Wie wir inzwischen wissen, ist die Blaue Blume schwer fassbar, immer ein Stück weit außer Reichweite. Sie lockt uns. Zieht uns den nächsten Hügel hinauf, um die nächste Ecke, immer vorwärts. Und deshalb waren die Romantiker so fasziniert von unerforschten Welten, fernen Bergen, Straßen, die sich am Horizont verlieren. Man sieht es in ihren Gemälden, in ihrer Dichtung. Sie versuchten, diesem Gefühl Ausdruck zu verleihen.


Moonrise by the Sea by Caspar David Friedrich (1822)
Moonrise by the Sea by Caspar David Friedrich (1822)

An diesen Orten fanden sie die visuelle Darstellung einer grundlegenden menschlichen Wahrheit. Wir sind Wesen, die ein Leben zwischen dem, was ist, und dem, was wir uns vorstellen können (Sein und Werden), führen.


Und das führt uns wieder zu unserem alten Freund Nietzsche . Wie üblich fand er eine Metapher – man stelle sich ein straff gespanntes Seil über einem Abgrund vor.

„Das Großartige am Menschen ist, dass er eine Brücke und nicht ein Ziel ist.“

Die Seilbrücke funktioniert, weil sie die Spannung zwischen dem, was wir sind, und dem, was wir werden könnten, symbolisiert – und genau das ist die Spannung der Sehnsucht.


Stetind in Fog by Peder Balke 1864
Stetind in Fog by Peder Balke 1864

Wir sind nie fertig. Nie vollendet. Wir entwickeln uns ständig weiter. Das ist der rote Faden, der sich durch all diese Metaphern zieht.


Sehnsucht ist, wenn wir erkennen, dass die Realität größer ist als unsere gegenwärtige Erfahrung. Oder zumindest den Wunsch danach. Denn sobald wir dieses Gefühl haben, sehnen wir uns nach dieser größeren Realität.

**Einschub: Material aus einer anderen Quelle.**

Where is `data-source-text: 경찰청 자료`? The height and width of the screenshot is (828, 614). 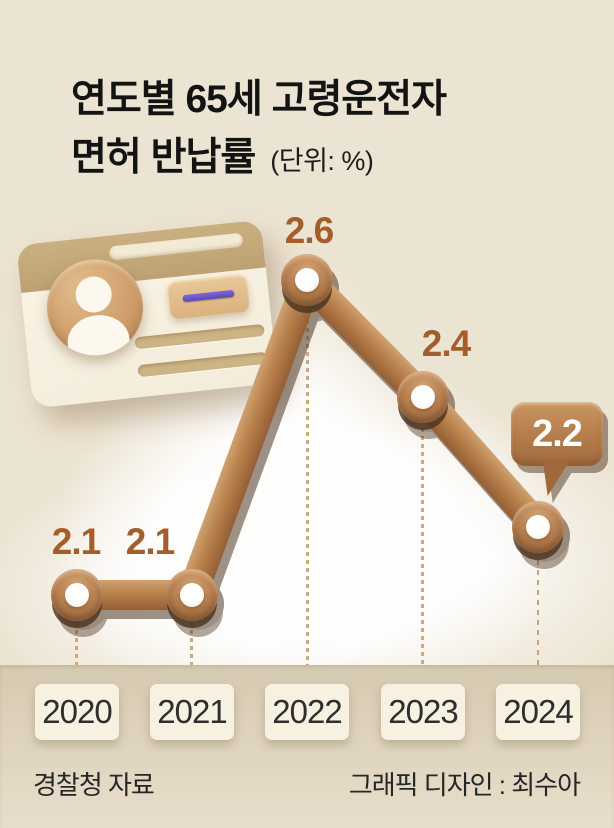
data-source-text: 경찰청 자료 is located at coordinates (94, 785).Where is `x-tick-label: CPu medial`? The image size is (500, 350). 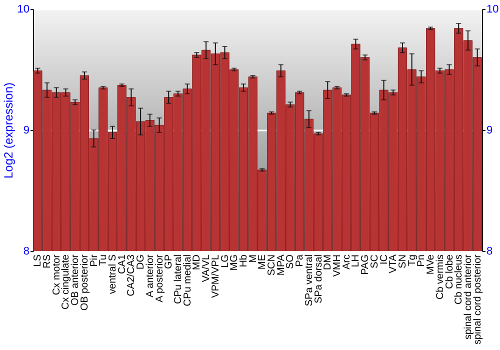 x-tick-label: CPu medial is located at coordinates (188, 280).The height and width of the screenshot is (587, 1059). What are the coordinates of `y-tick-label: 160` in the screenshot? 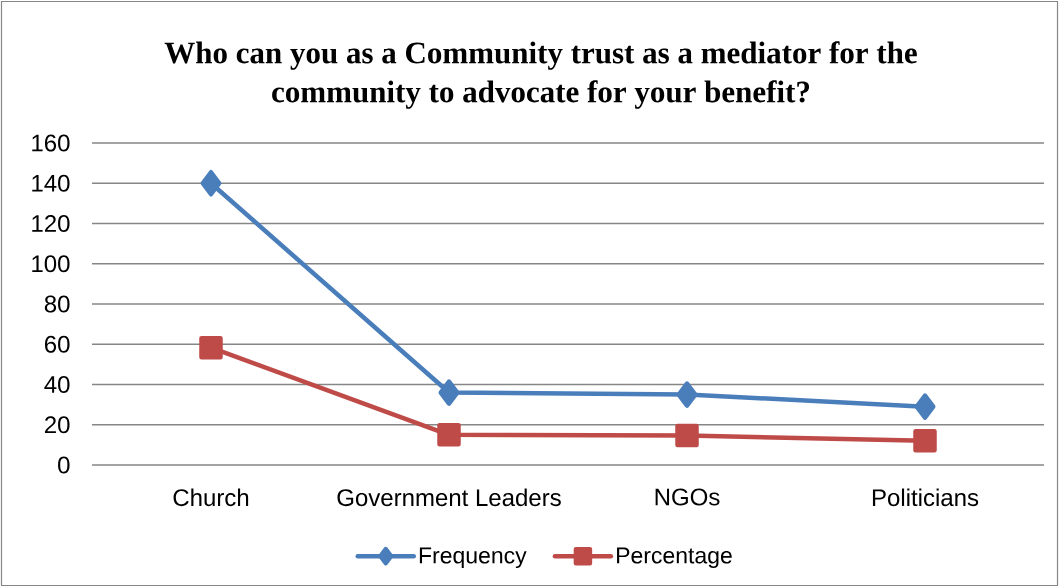 It's located at (51, 143).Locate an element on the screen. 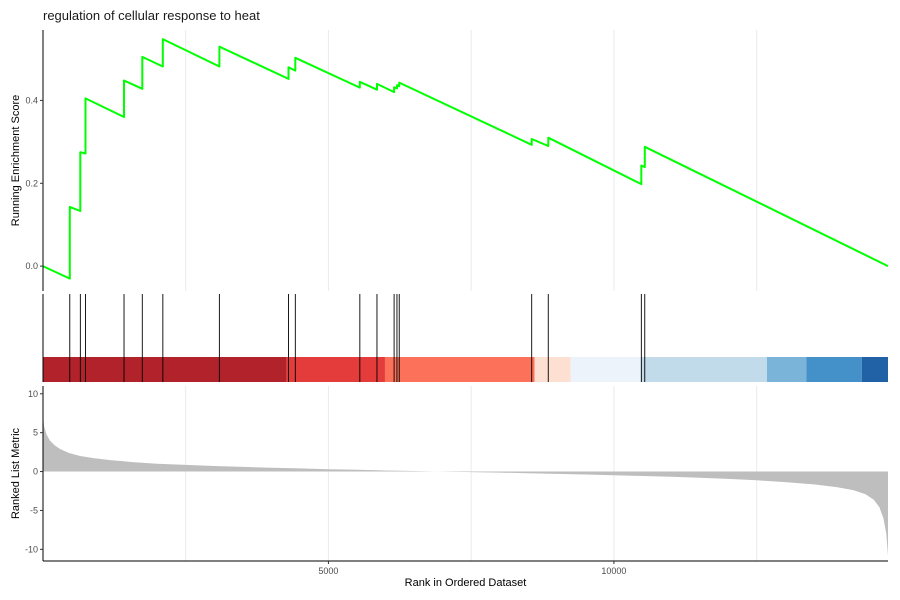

Nach Schönheit, Sinn, Verbundenheit, Staunen, Transzendenz, neuen Möglichkeiten.


Vielleicht ist es so einfach.


Sehnsucht ist die Sehnsucht nach neuen Horizonten. Nach neuen Herausforderungen, die es zu bewältigen gilt, nach Geheimnissen, die es zu erforschen gilt, nach tieferen Bedeutungsebenen, die es zu entdecken gilt.


Und die blaue Blume ist ihr Symbol. Immer voraus. Lockend. Sie treibt uns an, auf sie zuzugehen.